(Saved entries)
________

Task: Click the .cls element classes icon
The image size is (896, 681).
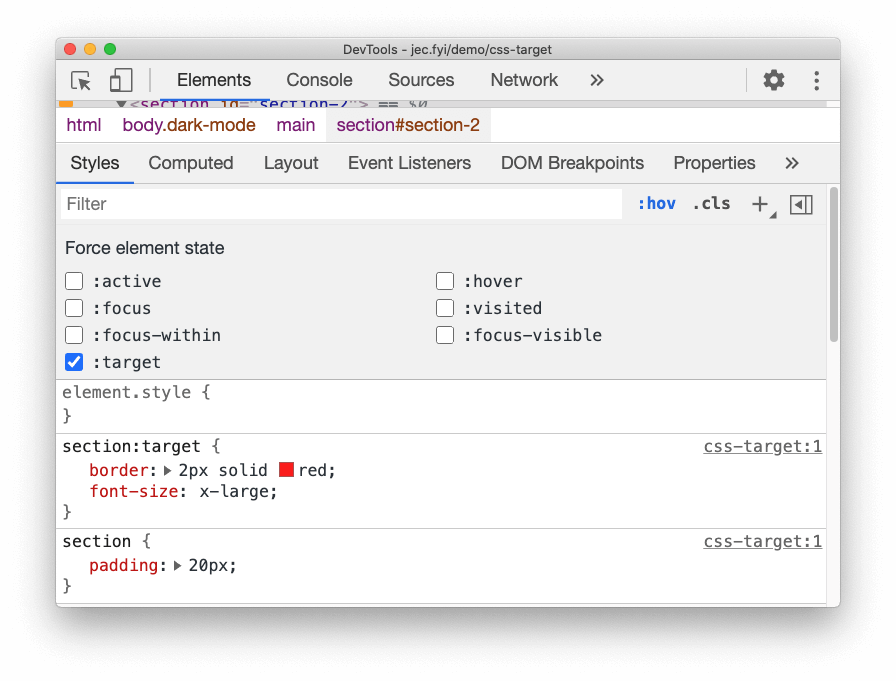Action: click(x=711, y=204)

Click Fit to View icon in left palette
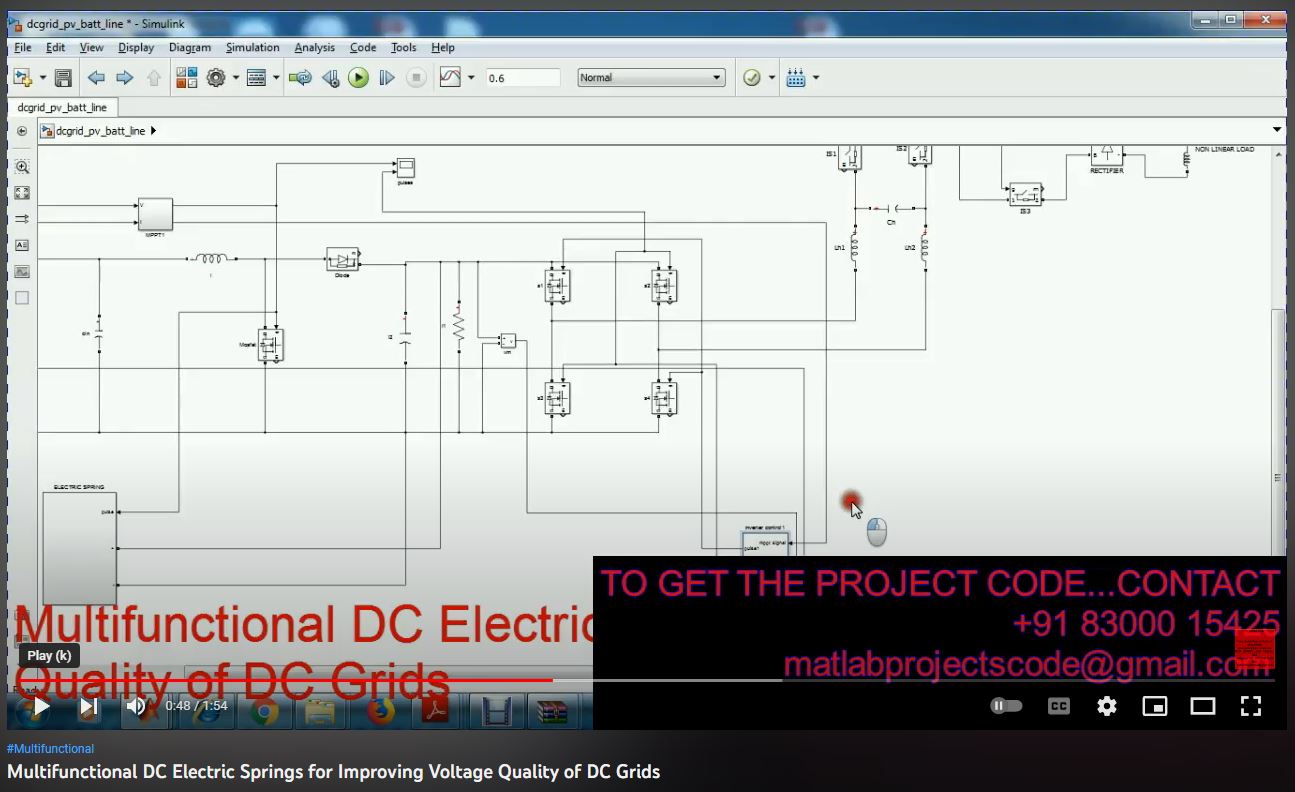click(x=22, y=193)
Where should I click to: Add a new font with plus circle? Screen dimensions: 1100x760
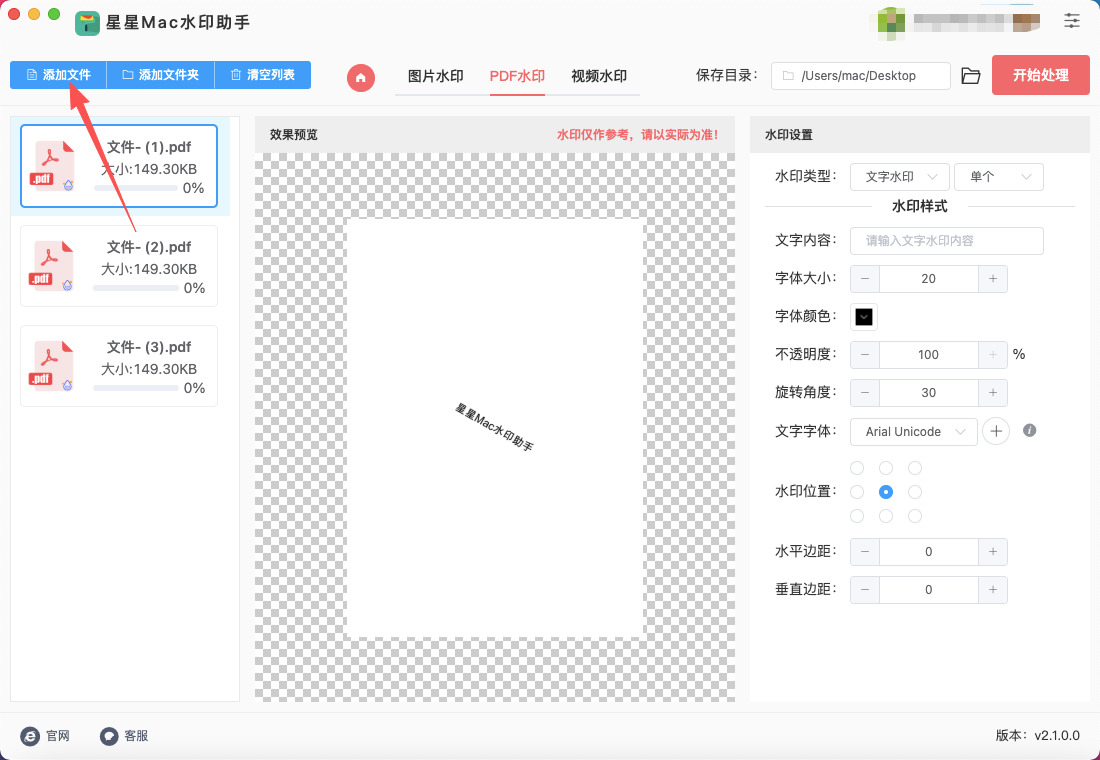click(x=995, y=431)
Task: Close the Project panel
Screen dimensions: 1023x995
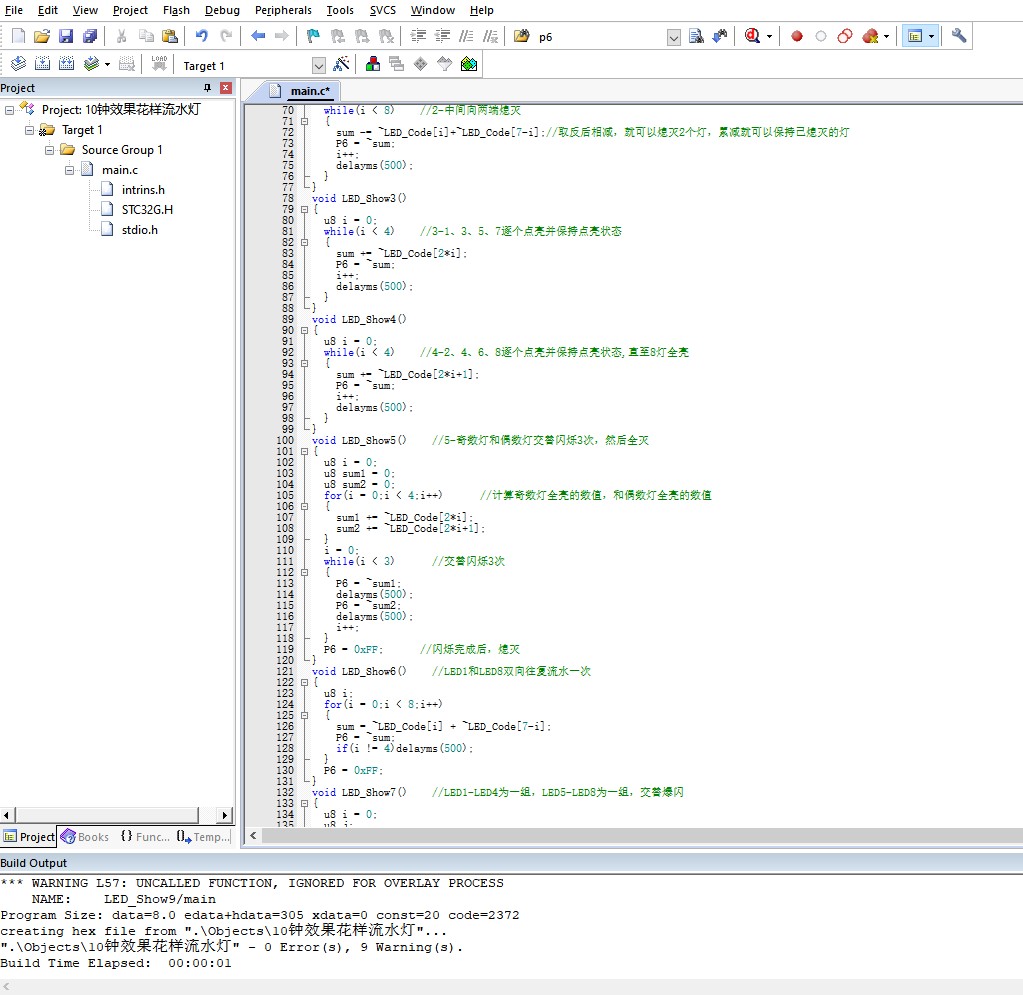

________

**EXERCISE INSTRUCTIONS**
Return the records word for word, leaving every picture out of the copy.

**RESULT BELOW**
Task: Click the .cls element classes icon
The image size is (896, 681).
Action: click(x=711, y=204)

Click Fit to View icon in left palette
click(x=22, y=193)
Where should I click to: Add a new font with plus circle? Screen dimensions: 1100x760
click(x=995, y=431)
Task: Close the Project panel
Screen dimensions: 1023x995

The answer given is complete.